Where Chicago 10 does impress is in the depth of its research. With tV audience accustomed to seeing the Chicago riots in a few banal clips shoehorned into 1960s retrospectives, the looping collages that comply the protestors flooding into Lincoln Park and the eruptions of violence later on will be a revelation of Saint John the Divine. What becomes clear is not merely the protestors' lack of central planning (once collected in Lincoln Park and denied a permit to march, the crowds and their Yippie leaders seem lost) merely how their buoyant optimism faded to terror in the face of the police and National Guard's machine-like conclusion to sweep the metropolis clean. Moments briefly bite with the haunt of incipient fascism: Allen Ginsberg chanting with shaking fear over a loudspeaker, blue-shirted police swarming through the trees with nightsticks flailing. But their power is lost through a mussy editing construction and a strangely abrupt conclusion.

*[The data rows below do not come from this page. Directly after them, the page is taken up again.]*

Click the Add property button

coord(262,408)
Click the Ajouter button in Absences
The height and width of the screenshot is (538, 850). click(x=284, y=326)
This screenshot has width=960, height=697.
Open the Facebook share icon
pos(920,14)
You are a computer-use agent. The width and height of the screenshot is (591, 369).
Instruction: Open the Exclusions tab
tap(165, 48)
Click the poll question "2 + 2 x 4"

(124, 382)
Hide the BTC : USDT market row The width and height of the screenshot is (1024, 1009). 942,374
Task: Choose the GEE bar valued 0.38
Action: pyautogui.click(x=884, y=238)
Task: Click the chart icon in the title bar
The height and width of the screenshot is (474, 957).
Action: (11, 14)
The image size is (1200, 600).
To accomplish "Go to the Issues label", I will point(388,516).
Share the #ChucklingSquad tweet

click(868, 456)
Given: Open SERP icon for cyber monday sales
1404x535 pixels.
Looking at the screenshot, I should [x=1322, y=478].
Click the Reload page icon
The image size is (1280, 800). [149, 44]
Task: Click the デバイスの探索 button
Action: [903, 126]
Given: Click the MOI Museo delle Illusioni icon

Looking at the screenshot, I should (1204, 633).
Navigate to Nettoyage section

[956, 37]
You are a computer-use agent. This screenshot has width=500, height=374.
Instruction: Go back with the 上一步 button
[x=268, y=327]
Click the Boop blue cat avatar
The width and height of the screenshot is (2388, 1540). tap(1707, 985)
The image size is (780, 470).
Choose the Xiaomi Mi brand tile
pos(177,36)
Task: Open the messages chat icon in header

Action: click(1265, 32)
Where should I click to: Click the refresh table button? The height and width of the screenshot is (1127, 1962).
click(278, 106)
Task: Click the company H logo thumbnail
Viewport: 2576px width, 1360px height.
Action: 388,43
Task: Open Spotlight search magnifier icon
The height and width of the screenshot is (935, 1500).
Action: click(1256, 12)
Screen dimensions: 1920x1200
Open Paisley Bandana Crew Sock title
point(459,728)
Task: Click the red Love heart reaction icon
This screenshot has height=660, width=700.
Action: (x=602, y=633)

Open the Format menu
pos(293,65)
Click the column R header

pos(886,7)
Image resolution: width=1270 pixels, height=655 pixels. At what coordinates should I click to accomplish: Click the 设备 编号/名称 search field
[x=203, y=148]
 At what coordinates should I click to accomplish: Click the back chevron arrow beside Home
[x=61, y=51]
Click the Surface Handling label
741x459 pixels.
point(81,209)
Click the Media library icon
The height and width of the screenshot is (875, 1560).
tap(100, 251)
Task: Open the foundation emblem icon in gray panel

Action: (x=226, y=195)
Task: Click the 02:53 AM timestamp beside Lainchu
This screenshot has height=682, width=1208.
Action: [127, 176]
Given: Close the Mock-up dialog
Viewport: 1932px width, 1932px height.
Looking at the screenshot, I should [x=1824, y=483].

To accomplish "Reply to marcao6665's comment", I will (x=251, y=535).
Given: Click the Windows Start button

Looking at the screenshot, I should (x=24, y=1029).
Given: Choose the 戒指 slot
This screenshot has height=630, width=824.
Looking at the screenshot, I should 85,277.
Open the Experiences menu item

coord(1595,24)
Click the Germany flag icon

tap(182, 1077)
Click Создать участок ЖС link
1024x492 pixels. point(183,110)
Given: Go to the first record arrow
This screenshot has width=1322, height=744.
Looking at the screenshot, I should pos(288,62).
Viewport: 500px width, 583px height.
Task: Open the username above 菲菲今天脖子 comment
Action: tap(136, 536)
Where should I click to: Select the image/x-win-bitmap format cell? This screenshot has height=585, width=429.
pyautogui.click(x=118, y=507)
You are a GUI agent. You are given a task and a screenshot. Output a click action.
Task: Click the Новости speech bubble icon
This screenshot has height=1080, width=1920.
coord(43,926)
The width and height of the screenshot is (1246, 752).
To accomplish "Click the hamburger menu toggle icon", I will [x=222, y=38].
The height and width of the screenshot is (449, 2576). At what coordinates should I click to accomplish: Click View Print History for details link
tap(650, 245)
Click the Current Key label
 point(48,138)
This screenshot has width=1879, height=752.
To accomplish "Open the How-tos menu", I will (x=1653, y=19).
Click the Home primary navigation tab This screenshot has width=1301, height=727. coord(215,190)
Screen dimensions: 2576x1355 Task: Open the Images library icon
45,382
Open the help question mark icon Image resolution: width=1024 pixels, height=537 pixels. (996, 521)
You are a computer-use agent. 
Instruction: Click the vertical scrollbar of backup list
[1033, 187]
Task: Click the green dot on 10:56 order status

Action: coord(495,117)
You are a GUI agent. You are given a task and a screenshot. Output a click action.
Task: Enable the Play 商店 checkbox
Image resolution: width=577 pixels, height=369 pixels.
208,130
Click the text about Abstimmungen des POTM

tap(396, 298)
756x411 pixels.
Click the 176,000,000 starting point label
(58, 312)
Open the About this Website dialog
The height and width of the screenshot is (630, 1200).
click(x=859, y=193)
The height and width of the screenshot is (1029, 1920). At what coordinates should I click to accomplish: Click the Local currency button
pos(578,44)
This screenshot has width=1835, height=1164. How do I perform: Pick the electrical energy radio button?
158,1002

By shearing away the standard documentary props in the interest of non boring those darn kids, Morgen has unfortunately left wing himself with a dilemma: how else to institute the setting for the riots? Assuming that Chicago 10 is targeted at today's politically mindful youth (there's at least two or three out there), and wants to educate them about the American left's radical past, it seems to require on faith that they will have a effective grasp on the national mood, circa 1968. The film gives the barest dash of background on where the Vietnam War was during the time, but whatever unschooled youths (the ones Morgen hopes to lure by acting Eminem's "Mosh" during footage of i march) inquisitive why the liberals were protesting the Democrats will be left out in the stale. Chicago 10 is a photographic film that makes history (literally) into a cartoon.
And bewilder out of his cubic yard, too.